PAGE EXCERPT:
<<<<
During the upcoming trading week the release of Chinese economic data, the results of the Chinese Communist Party’s (CCP) National Congress meeting, and the UK CPI headlines the economic docket.
Traders will also be looking to earning data from several important American companies. In early week trade we see results from Bank of America, Charles Schwab, Bank of New York/Mellon, J&J, Netflix, Goldman Sachs, Intuitive surgical, Interactive brokers, and United Airlines.
As the week hots up we also see results from, Tesla, Procter & Gamble, IBM, Travelers, Alcoa, AT&T, Freeport-McMoRan, Dow, Whirlpool, Verizon, American Express and Schlumberger.
Traders will be on the watch for Chinese GDP data for the third fiscal quarter as it will provide the latest insight into the health of the world’s second-largest economy.
The results are expected to show a recovery from the prior quarterly contraction with the quarter-on-quarter metric forecast at 3.8% vs prev. -2.6% and with year-on-year growth seen accelerating to 3.5% vs prev. 0.4%.
Q2 GDP was disappointing and came in at its slowest pace since the start of the pandemic due to lockdowns and COVID restrictions affecting the two most populous cities of Shanghai and Beijing as China enforced a strict zero policy and with supply chain disruptions impacting the manufacturing hub.
Traders also need to be on watch for the potential re-lection of Chinese President Xi Jinping. Expect a market rally in Chinese stock if he is reinstated as widely expected.
>>>>
In the trading week preview, what is the forecast for China's quarter-on-quarter GDP figure for the third quarter? The data that comes after this has no connection to the trading week preview.

DATA PROVIDED:
<<<<
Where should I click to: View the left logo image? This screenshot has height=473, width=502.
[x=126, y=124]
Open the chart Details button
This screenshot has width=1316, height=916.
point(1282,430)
>>>>
<<<<
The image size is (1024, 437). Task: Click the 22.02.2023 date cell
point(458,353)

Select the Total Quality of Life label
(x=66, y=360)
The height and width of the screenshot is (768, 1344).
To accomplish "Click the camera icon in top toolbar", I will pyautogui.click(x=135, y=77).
>>>>
RESPONSE AREA: 3.8%